SHORT EXERCISE >> Please retype the listing below word for word, starting at its first line and ending with the line that contains "exclude VCs ignored paths is", including both of those lines.

PROVIDED RECORDS >>
▬▬▬▬▬▬

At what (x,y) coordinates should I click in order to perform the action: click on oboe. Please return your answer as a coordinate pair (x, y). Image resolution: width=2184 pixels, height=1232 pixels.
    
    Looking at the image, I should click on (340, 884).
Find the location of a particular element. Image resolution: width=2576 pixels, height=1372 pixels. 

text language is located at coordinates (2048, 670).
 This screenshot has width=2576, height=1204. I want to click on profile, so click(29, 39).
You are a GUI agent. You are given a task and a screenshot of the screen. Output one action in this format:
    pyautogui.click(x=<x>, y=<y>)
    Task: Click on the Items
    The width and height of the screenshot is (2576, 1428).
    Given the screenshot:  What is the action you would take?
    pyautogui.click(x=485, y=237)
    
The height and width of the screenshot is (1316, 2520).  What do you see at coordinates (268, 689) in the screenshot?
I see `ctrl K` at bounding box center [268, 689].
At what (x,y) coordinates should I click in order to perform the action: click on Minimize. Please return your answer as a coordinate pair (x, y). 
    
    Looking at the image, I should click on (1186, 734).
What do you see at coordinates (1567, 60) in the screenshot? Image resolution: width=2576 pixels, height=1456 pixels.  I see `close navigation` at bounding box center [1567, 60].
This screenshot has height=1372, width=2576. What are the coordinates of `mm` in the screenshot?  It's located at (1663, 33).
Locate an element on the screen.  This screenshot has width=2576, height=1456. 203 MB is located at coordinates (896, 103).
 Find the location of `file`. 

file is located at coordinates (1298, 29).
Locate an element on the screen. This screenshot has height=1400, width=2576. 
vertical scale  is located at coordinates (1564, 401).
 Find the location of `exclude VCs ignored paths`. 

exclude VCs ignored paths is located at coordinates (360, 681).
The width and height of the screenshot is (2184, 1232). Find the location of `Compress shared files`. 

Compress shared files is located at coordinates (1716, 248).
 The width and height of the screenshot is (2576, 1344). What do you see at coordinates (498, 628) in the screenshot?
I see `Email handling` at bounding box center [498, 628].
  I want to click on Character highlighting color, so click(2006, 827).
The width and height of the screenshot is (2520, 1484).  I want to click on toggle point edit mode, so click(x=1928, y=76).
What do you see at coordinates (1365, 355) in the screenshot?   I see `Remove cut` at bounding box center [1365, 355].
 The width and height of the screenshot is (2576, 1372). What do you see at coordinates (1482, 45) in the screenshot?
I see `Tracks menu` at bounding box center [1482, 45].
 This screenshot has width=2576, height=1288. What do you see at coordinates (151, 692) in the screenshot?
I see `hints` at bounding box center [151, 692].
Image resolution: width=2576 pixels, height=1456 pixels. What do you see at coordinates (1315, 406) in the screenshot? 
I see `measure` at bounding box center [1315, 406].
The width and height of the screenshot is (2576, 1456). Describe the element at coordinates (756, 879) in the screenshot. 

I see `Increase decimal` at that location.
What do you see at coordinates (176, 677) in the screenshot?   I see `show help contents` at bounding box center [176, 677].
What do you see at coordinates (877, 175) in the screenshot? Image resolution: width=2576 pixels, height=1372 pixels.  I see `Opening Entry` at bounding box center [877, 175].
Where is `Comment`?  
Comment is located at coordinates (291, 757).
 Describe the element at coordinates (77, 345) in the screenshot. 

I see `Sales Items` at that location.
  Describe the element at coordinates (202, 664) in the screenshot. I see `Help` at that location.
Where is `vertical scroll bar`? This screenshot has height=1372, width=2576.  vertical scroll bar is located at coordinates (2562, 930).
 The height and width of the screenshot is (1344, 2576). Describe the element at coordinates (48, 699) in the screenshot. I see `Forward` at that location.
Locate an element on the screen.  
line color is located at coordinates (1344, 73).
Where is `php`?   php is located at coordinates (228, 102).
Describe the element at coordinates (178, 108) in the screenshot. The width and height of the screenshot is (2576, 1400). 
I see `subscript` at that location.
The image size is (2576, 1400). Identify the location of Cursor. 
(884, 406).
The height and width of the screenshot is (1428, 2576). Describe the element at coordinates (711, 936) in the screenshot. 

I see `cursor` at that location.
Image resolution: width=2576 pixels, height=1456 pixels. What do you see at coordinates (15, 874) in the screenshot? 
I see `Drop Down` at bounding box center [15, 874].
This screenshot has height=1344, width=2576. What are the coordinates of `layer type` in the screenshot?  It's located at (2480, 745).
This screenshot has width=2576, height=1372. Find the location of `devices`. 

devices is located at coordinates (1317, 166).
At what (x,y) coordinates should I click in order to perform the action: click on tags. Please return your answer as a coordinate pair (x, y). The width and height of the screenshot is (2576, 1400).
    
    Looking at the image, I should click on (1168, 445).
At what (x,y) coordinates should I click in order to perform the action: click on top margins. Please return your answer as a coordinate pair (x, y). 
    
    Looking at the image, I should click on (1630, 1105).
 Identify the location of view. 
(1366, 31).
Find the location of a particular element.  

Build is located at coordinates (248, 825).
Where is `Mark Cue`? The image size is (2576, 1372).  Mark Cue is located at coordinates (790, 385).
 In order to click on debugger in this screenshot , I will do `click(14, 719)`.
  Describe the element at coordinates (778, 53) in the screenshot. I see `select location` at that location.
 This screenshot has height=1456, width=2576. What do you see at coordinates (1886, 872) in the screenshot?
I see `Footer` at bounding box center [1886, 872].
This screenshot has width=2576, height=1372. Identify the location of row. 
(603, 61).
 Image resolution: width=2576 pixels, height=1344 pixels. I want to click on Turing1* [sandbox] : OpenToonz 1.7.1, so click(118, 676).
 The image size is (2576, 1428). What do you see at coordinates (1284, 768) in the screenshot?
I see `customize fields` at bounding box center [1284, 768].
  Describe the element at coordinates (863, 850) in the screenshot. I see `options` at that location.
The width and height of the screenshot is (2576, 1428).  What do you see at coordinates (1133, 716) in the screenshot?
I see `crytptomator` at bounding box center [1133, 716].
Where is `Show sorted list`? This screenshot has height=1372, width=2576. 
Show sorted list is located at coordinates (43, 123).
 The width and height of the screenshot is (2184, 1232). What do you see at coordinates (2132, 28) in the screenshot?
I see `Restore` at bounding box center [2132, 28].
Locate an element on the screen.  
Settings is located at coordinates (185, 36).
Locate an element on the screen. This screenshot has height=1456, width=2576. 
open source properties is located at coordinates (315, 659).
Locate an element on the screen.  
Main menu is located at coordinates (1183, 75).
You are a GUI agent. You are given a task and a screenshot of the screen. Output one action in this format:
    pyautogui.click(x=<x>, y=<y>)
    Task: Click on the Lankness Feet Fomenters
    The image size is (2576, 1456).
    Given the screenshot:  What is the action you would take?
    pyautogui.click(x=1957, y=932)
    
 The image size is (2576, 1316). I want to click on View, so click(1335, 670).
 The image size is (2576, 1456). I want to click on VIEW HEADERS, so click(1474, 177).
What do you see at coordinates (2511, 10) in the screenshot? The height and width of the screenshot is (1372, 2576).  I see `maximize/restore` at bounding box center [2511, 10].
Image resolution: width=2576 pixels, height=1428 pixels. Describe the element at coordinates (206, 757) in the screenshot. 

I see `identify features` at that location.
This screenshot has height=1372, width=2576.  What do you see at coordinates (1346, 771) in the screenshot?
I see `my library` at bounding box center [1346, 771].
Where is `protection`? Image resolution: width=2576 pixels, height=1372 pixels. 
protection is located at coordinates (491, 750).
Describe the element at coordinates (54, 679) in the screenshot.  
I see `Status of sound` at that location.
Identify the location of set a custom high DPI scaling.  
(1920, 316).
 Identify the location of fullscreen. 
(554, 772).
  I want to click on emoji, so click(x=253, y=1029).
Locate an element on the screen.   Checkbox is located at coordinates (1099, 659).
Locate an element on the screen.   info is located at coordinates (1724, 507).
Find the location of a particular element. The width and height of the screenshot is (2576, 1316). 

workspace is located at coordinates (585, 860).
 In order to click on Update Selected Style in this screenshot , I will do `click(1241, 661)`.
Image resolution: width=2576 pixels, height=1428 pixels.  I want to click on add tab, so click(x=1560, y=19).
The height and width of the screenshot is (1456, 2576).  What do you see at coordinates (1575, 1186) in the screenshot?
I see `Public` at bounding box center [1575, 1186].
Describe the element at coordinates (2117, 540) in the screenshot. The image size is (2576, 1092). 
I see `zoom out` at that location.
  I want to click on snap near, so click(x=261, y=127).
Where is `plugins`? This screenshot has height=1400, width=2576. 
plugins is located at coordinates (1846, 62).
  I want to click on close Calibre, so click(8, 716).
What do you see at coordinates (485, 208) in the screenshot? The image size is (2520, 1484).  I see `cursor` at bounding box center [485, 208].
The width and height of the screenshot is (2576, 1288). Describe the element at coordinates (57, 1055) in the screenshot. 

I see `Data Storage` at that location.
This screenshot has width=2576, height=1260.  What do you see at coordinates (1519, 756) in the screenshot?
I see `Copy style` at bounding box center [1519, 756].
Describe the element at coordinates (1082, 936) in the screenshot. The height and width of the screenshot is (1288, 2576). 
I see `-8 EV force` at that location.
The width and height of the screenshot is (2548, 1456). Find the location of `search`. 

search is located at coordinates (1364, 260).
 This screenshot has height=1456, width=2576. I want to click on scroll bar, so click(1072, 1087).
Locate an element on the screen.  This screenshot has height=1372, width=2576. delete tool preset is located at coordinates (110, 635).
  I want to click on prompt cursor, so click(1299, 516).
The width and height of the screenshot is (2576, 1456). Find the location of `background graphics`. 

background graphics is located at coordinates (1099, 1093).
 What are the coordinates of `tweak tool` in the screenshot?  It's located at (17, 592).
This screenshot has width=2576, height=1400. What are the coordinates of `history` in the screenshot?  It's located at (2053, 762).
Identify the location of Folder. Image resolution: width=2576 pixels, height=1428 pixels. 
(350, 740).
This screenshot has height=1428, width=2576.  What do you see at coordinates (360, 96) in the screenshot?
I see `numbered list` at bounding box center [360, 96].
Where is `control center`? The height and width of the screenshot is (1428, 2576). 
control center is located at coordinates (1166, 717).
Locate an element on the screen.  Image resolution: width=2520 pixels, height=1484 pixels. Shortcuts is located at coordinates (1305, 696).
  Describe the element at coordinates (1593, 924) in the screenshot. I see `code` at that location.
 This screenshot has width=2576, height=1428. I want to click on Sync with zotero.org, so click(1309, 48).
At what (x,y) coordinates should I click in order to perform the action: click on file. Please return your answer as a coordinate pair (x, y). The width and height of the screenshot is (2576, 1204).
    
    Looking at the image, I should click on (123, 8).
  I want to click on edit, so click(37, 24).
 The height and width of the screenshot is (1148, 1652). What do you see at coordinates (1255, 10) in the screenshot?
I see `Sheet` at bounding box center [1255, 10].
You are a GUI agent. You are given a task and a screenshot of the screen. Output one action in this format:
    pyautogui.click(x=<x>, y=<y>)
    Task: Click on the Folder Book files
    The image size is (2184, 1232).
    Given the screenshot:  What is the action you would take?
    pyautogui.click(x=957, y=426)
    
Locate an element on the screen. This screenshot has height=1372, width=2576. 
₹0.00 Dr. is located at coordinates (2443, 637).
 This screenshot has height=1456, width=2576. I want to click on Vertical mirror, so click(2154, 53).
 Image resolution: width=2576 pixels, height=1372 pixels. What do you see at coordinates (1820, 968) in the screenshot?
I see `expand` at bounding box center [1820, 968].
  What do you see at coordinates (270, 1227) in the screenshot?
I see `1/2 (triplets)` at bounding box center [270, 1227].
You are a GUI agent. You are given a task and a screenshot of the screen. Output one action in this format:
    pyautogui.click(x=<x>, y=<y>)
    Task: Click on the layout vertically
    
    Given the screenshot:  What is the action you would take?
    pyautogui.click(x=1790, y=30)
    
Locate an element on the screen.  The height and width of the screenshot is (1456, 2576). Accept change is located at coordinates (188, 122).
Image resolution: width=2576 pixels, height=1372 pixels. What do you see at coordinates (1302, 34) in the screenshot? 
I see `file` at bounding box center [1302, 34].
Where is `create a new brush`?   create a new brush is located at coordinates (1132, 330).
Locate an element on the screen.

▬▬▬▬▬▬

RESULT OF THE TASK >>
At what (x,y) coordinates should I click in order to perform the action: click on oboe. Please return your answer as a coordinate pair (x, y). Image resolution: width=2184 pixels, height=1232 pixels.
    
    Looking at the image, I should click on (340, 884).
Find the location of a particular element. Image resolution: width=2576 pixels, height=1372 pixels. 

text language is located at coordinates (2048, 670).
 This screenshot has width=2576, height=1204. I want to click on profile, so click(29, 39).
You are a GUI agent. You are given a task and a screenshot of the screen. Output one action in this format:
    pyautogui.click(x=<x>, y=<y>)
    Task: Click on the Items
    The width and height of the screenshot is (2576, 1428).
    Given the screenshot:  What is the action you would take?
    pyautogui.click(x=485, y=237)
    
The height and width of the screenshot is (1316, 2520).  What do you see at coordinates (268, 689) in the screenshot?
I see `ctrl K` at bounding box center [268, 689].
At what (x,y) coordinates should I click in order to perform the action: click on Minimize. Please return your answer as a coordinate pair (x, y). 
    
    Looking at the image, I should click on (1186, 734).
What do you see at coordinates (1567, 60) in the screenshot? Image resolution: width=2576 pixels, height=1456 pixels.  I see `close navigation` at bounding box center [1567, 60].
This screenshot has height=1372, width=2576. What are the coordinates of `mm` in the screenshot?  It's located at (1663, 33).
Locate an element on the screen.  This screenshot has width=2576, height=1456. 203 MB is located at coordinates (896, 103).
 Find the location of `file`. 

file is located at coordinates (1298, 29).
Locate an element on the screen. This screenshot has height=1400, width=2576. 
vertical scale  is located at coordinates (1564, 401).
 Find the location of `exclude VCs ignored paths`. 

exclude VCs ignored paths is located at coordinates (360, 681).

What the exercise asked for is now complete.